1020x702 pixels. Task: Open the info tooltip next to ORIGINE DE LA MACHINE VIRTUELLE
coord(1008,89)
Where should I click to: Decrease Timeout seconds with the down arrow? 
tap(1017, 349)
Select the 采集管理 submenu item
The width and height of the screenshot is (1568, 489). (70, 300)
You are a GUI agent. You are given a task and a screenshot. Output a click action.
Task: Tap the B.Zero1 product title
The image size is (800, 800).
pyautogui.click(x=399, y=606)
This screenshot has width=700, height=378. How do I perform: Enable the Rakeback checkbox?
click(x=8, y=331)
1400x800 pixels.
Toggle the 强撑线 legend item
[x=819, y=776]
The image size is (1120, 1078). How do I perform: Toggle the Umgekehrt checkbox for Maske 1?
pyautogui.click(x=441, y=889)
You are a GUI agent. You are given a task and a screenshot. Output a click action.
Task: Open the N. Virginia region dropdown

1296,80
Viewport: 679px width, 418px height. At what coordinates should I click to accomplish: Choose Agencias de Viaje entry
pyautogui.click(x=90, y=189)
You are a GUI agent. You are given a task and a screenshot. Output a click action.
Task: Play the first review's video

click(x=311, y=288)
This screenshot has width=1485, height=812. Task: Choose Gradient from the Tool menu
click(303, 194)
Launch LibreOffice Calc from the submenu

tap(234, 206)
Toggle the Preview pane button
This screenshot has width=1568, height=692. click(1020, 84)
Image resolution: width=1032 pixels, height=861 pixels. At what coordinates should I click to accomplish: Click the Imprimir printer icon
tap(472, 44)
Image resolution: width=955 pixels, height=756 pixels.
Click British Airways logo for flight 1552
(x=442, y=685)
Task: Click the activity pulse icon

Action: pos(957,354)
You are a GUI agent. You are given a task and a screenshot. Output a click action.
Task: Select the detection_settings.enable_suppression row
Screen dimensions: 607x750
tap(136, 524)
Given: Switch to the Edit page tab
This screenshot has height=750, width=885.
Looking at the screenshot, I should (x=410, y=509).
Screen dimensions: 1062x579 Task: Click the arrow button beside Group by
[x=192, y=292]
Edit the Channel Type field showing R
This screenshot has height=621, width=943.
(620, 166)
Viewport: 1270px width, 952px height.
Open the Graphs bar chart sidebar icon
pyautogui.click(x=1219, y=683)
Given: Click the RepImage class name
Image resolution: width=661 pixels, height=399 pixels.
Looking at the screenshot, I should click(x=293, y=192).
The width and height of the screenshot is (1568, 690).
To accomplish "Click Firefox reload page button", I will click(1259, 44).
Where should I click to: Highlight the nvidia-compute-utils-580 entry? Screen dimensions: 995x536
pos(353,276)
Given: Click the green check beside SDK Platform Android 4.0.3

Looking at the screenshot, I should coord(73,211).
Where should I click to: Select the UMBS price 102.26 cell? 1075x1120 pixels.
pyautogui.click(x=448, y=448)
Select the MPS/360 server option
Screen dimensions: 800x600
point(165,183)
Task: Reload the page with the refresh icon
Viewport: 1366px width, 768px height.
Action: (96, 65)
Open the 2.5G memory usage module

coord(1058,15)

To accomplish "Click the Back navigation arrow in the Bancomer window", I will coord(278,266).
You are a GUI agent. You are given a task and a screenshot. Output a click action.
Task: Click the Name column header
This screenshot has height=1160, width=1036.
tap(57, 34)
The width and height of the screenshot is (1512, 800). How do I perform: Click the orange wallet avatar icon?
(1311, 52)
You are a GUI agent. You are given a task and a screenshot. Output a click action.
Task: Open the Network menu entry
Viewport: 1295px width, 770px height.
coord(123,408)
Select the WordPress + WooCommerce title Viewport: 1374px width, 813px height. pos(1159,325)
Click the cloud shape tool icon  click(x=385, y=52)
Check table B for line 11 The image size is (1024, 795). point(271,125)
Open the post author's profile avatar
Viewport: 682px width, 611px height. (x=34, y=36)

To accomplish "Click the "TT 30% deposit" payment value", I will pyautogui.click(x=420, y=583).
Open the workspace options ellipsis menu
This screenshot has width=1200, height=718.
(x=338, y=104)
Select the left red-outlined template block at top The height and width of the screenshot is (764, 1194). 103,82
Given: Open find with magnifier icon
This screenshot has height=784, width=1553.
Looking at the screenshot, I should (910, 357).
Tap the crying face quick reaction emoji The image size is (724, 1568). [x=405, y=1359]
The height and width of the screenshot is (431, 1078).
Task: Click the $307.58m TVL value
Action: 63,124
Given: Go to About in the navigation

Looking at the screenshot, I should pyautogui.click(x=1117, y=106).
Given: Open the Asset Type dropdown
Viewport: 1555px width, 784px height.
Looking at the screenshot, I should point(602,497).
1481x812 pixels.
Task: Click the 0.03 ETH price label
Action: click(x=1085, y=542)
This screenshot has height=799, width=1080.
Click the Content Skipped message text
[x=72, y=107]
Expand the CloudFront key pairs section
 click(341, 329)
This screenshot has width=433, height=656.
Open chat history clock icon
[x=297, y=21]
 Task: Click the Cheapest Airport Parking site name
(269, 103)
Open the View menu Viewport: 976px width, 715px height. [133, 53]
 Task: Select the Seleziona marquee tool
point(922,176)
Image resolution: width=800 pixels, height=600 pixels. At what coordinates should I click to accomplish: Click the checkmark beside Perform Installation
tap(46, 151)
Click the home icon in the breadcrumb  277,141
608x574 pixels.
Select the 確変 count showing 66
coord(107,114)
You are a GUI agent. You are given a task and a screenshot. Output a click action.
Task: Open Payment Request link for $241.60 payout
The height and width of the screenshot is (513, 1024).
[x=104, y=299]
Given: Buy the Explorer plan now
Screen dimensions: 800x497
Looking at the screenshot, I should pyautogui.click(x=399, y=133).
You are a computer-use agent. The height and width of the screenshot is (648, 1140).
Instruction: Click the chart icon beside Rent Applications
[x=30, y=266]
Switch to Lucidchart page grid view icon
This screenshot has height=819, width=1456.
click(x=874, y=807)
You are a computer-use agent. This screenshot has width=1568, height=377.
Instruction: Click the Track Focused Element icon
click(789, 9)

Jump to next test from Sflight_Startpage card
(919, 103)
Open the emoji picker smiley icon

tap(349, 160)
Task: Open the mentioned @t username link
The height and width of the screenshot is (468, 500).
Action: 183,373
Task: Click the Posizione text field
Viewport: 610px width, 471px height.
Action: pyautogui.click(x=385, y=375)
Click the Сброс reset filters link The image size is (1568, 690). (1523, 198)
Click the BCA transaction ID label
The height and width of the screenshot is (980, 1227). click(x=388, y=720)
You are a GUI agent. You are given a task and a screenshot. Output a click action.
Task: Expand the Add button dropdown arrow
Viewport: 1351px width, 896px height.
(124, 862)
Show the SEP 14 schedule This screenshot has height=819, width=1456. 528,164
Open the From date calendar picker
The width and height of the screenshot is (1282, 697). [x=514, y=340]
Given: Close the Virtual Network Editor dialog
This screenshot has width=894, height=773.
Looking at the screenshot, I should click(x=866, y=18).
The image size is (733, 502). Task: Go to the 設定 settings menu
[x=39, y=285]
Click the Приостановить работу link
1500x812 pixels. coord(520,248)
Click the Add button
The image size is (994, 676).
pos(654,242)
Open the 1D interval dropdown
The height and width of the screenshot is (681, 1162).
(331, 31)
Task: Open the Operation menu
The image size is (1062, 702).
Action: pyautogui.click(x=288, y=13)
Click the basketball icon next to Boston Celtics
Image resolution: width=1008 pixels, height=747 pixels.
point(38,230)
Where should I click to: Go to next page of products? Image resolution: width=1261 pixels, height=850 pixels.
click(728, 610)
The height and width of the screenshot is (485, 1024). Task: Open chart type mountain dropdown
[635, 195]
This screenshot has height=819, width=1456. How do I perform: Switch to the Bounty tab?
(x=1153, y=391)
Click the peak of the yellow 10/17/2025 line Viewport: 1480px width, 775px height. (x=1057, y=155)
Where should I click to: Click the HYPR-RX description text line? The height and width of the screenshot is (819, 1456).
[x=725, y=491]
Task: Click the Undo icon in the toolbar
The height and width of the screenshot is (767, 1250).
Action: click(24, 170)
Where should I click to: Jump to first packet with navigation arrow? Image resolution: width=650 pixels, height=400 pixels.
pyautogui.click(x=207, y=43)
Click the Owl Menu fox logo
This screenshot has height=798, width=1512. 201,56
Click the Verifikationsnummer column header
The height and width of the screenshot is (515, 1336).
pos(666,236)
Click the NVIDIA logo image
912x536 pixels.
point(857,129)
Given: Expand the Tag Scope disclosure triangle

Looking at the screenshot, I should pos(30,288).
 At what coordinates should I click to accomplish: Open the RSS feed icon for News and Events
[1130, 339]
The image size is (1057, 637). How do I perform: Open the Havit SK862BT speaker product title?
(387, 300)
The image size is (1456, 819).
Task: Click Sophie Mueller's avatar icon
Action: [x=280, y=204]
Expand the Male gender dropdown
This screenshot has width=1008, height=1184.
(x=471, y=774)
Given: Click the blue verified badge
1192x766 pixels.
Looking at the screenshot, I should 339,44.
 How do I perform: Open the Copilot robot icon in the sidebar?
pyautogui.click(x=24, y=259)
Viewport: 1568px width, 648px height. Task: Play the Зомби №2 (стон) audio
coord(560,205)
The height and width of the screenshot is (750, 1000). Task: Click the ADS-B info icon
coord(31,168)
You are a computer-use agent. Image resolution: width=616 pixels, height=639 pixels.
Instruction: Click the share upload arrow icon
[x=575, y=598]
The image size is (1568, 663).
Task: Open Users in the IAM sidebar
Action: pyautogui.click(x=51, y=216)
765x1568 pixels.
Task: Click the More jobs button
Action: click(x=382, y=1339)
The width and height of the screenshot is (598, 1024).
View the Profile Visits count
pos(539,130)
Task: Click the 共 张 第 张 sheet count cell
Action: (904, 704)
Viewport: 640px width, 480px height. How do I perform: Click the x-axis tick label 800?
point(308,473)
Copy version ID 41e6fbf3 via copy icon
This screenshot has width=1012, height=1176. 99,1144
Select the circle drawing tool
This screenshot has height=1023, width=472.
---*---
Could you reproduce verbatim the lines of the records, starting with the line that contains "Image resolution: width=800" and going on through the line that contains "[x=104, y=299]", both included?

Image resolution: width=800 pixels, height=600 pixels. At what coordinates should I click to accomplish: Click the checkmark beside Perform Installation
tap(46, 151)
Click the home icon in the breadcrumb  277,141
608x574 pixels.
Select the 確変 count showing 66
coord(107,114)
You are a GUI agent. You are given a task and a screenshot. Output a click action.
Task: Open Payment Request link for $241.60 payout
The height and width of the screenshot is (513, 1024).
[x=104, y=299]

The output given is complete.